In fact, the Legislative Council has had a motion debate on the issue concerned early this year. Therefore, on behalf of the Democratic Party, I urge the Government once again to look into the matter. I will also keep learning to be as persistent as Dr LAW Cheung-kwok and demand for the introduction of tax concession for first-time home buyers.

With these remarks, I support Mr James TIEN's motion. Thank you.



MR LEE CHEUK-YAN (in Cantonese): Mr Deputy, I would like to respond briefly to the points some Members have made in the debate just now.

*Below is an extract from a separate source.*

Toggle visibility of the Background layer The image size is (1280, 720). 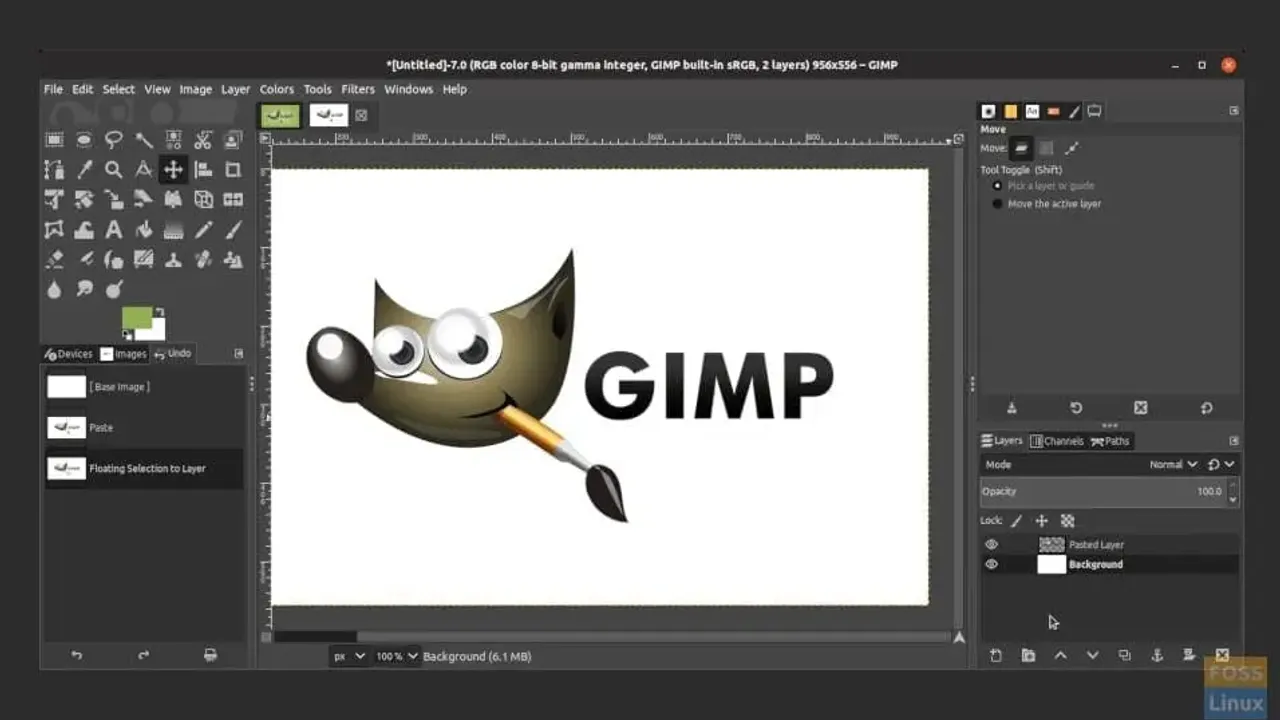991,564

First, the Honourable James TIEN says that the tax concession he proposes is not to pay out to the rich class but he hopes that the economy will be stimulated and jobs be created through this means. But I feel that such saying is not too proper as it postulates a policy of "robbing the poor to help the rich" in the name of the poor. Recently, we have seen the business community going for tax cuts, wage curbs and "slimming down". It is a worrying tend. Tax-cutting is the issue that we are discussing today; wage curbing is indicated by the General Chamber of Commerce's proposal to set the rate of wage increase no higher than 8%. This is not only happening this year. In the past the Chamber used to make such an appeal every year, calling upon its members to curb wage rises for their staff by setting increases at "inflation minus 2%". The third is "slimming", that is, cutting staff. What is most unfortunate now is that an unprofitable organization would reduce its staff but a profitable organization would also cut its staff. Profitable organizations like the Hong Kong Telecom and San Miguel Brewery as well as the not so well-off Fairwood are all trimming staff. All organizations are "slimming down", cutting costs to increase profit. Therefore, we are worried that even when the taxes are lowered, they may go on "slimming down" because this would be only natural. Man should work in furtherance of his interests and thus it is very natural for investors to go after bigger profits. Therefore, after the taxes are lowered, if employers cut the wages further and "slim down" again, who will be benefited in the end? This is my first major question.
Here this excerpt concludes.